English plant physiologist

Francis John Richards (1 October 1901 – 2 January 1965) was an English plant physiologist who specialized in quantitative studies on the mineral nutrition requirements of crops. He first described the general form of the generalised logistic function in 1959.

==Early life and education==
Richards was born at Burton-on-Trent, the third child of Robert with two brothers and a sister. His eldest brother died in World War I and the other brother took over the family business as a butcher. Richards took an interest in natural history and astronomy at young age. He attended the Burton-on-Trent Grammar School and took an interest in biology, encouraged by his schoolmaster Storer. He earned higher certificates in mathematics with subsidiary physics and chemistry in 1919 and in biology with distinction in 1920.

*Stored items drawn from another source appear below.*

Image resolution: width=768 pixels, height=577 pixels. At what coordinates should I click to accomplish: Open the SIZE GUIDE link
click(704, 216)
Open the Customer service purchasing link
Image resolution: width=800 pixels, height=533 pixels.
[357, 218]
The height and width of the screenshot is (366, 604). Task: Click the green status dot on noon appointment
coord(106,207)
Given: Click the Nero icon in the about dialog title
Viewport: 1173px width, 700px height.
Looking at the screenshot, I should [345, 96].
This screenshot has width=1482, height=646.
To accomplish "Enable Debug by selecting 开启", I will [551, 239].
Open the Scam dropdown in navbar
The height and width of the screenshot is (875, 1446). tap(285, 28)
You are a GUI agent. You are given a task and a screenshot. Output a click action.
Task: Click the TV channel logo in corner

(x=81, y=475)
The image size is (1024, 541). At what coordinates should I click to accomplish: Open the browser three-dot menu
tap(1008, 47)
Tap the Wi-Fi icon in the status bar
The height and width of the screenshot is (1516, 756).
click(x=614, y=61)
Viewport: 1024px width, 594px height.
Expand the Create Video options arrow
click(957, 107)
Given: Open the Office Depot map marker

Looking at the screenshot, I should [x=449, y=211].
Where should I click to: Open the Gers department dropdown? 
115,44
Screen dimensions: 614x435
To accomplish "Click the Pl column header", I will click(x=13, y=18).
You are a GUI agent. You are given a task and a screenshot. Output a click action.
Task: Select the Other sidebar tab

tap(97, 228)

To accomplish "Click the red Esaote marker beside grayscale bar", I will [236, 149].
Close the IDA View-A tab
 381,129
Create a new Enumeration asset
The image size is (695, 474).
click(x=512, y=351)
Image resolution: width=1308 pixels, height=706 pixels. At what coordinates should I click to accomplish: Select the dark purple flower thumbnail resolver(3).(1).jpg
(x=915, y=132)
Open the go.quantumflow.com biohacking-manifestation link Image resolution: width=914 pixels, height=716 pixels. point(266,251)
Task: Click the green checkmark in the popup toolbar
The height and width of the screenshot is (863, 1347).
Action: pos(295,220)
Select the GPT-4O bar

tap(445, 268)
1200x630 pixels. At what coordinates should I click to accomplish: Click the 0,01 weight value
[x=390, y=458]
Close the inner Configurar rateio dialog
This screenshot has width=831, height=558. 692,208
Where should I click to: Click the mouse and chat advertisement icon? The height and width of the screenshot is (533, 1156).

In 1921, Richards began his studies at Birmingham University. Under the direction of R. H. Yapp, Richards studied salt marsh ecology and led surveys of Dovey estuary. He graduated with honors in Botany and Biochemistry in 1924 and stayed for 18 months to complete his MSc degree on fungal respiration with J. R. Elliot.

==Career==
Richards joined the Imperial College Institute of Plant Physiology at the Rothamsted Experimental Station in April 1926. There, he worked with F.G. Gregory to quantitatively define the effect of minerals such as nitrogen, potassium, and phosphorus on cereal crop growth, using barley as a model. Richards was notable among his contemporaries by applying R.A. Fisher's new statistical methods for correlation and variance analysis. He introduced diagrammatic representations for results from factorial experimental designs. He continued to study the effects of mineral nutrition on plant physiology by examining respiration and assimilation under various mineral deficiencies. This yielded several discoveries regarding carbohydrate and protein metabolism. Nitrogen deficiency did not affect plants' protein or nitrogen content, but limited respiration rate. Phosphorus deficiency impaired protein synthesis, but excess phosphorus could indicate a lack of potassium through respiration. Finally, potassium level was shown to indirectly modify many of these processes depending on the particular balance of deficiencies or excesses.

Richards's interest in potassium inspired several lines of further research. He demonstrated that rubidium could partially replace some functions of potassium. Through factorial experiment design, he found significant interactions between potassium, carbohydrate, and water content which he speculated to explain previously reported discrepancies in the literature regarding the control of leaf succulence. He also studied amino acid distribution in leaves under various mineral deficient conditions and found that putrescine accumulated during growth of barley seedlings lacking potassium. Conversely, putrescine supplementation could induce the symptoms of potassium deficiency. Furthermore, different plants such as flax and clover showed accumulation of different compounds related to the putrescine synthesis pathway.

Richards also engaged in mathematical modeling. He devised a new method to describe phyllotaxis using the tangential and radial spacing of a given plant apex. He extended the von Bertalanffy function to a class of flexible sigmoid growth functions later known as the generalised logistic function.

Richards was elected to the Royal Society in 1954. Following the retirement of Gregory in December 1958, Richards became director of the new Unit of Plant Nutrition and Morphogenesis at Rothamsted, moving to Wye College in 1961. During his career, he served as executive editor of Plant and Soil and associate editor of the Journal of Experimental Biology.

==Personal life==
Richards had a wife, who assisted in his research at Dovey. They had two daughters. He was known by his colleagues to hold a wide variety of hobbies, including archaeology, photography, number theory, and natural history. He made his own reflecting telescope and bred and collected Lepidoptera.